La cour administrative d’appel de Nantes a rendu, le 17 novembre 2025, une décision relative à la légalité d’une interdiction de retour sur le territoire français. Une ressortissante étrangère est entrée en France en avril 2024 avant de voir sa demande d’asile rejetée quelques mois plus tard par l’administration compétente. En octobre 2024, le représentant de l’État a pris une mesure d’éloignement assortie d’une interdiction de retour pour une durée d’une année. Le tribunal administratif de Rennes a annulé cette interdiction le 12 mars 2025 au motif que l’intéressée ne menaçait pas l’ordre public. L’administration soutient en appel que les critères légaux ne sont pas cumulatifs et qu’une telle mesure peut être édictée malgré l’absence de menace. La juridiction d’appel doit déterminer si l’absence de certains critères de l’article L. 612-10 du code de l’entrée et du séjour des étrangers fait obstacle à l’interdiction. La cour administrative d’appel de Nantes annule le jugement de première instance car la légalité de la mesure n’est pas subordonnée au respect de l’ensemble des critères. L’examen des critères de l’interdiction de retour précède l’appréciation concrète de la proportionnalité de la mesure d’éloignement retenue par la cour administrative d’appel.
I. La lecture globale des critères de l’interdiction de retour
A. L’obligation d’examen exhaustif des circonstances de l’espèce
L’article L. 612-10 du code de l’entrée et du séjour des étrangers impose à l’autorité administrative de tenir compte de quatre critères précis pour fixer l’interdiction. L’administration examine la durée de présence, la nature des liens, l’existence de mesures d’éloignement antérieures et la menace éventuelle pour l’ordre public national. La cour précise que l’autorité doit « tenir compte (…) des quatre critères qu’elles énumèrent, sans pouvoir se limiter à ne prendre en compte que l’un ou plusieurs d’entre eux ». Cette exigence garantit un examen complet de la situation personnelle de l’étranger avant toute décision restreignant sa liberté de circulation ultérieure. Le juge de l’excès de pouvoir vérifie ainsi que les motifs invoqués justifient légalement la décision tant dans son principe que dans sa durée déterminée.
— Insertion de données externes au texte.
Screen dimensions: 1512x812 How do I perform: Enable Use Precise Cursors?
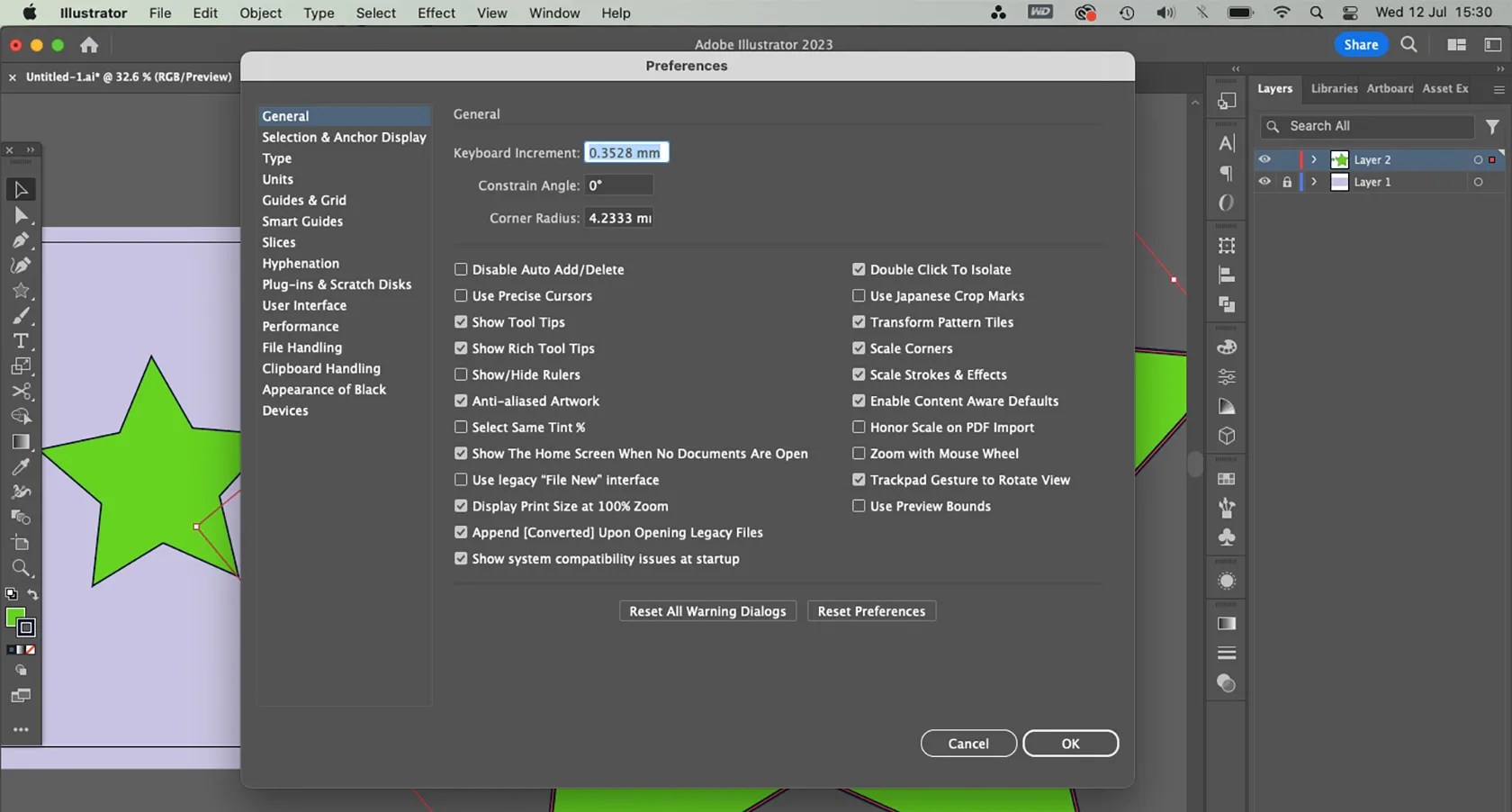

B. L’absence de subordination à la réunion cumulative des critères
Le tribunal administratif avait considéré que l’absence de menace à l’ordre public et de précédent éloignement interdisait l’édiction d’une mesure d’interdiction de retour. La cour administrative d’appel censure ce raisonnement en affirmant que « la légalité de cette mesure n’est pas subordonnée au respect de l’ensemble de ces critères ». La seule absence de menace pour l’ordre public « ne faisait pas obstacle, à elle seule, à l’édiction d’une mesure d’interdiction de retour ». L’appréciation de l’administration doit résulter d’une balance globale entre les éléments favorables et défavorables ressortant du dossier de l’intéressé. Cette solution permet une application souple mais rigoureuse des dispositions législatives encadrant le départ contraint des ressortissants étrangers en situation irrégulière.
II. La proportionnalité de la mesure d’éloignement
A. La primauté de la précarité du séjour et de l’absence de liens
Dans cette affaire, la ressortissante étrangère n’était présente sur le territoire national que depuis une période de six mois au moment de la décision. Elle ne justifiait d’aucun lien familial ou affectif stable en France, son concubin ne résidant pas sur le sol français au moment des faits. La cour souligne que l’appel d’une décision de rejet d’asile « ne fait pas obstacle à ce qu’elle fasse l’objet d’une obligation de quitter le territoire ». Le pays d’origine étant considéré comme sûr, l’éloignement ne méconnaît pas les engagements internationaux de la France relatifs aux droits fondamentaux des personnes. La brièveté du séjour et l’absence d’insertion sociale caractérisent une situation de précarité justifiant pleinement la mesure d’interdiction de retour pour un an.
B. L’intensification du contrôle juridictionnel sur les mesures d’éviction
Cette décision confirme la jurisprudence administrative constante privilégiant une approche concrète de la situation personnelle au détriment d’une application mécanique des textes protecteurs. Le juge exerce un contrôle restreint sur l’erreur manifeste d’appréciation lorsque sont invoquées des circonstances étrangères aux quatre critères fixés par le code précité. En validant l’interdiction de retour, la cour rappelle que l’ordre public n’est qu’une composante parmi d’autres de l’intérêt général attaché à la police des étrangers. La portée de cet arrêt réside dans la réaffirmation du pouvoir discrétionnaire de l’administration pour réguler les flux migratoires sous le contrôle du juge. Cette rigueur juridique assure l’efficacité des mesures d’éloignement tout en respectant les limites imposées par la convention européenne de sauvegarde des droits de l’homme.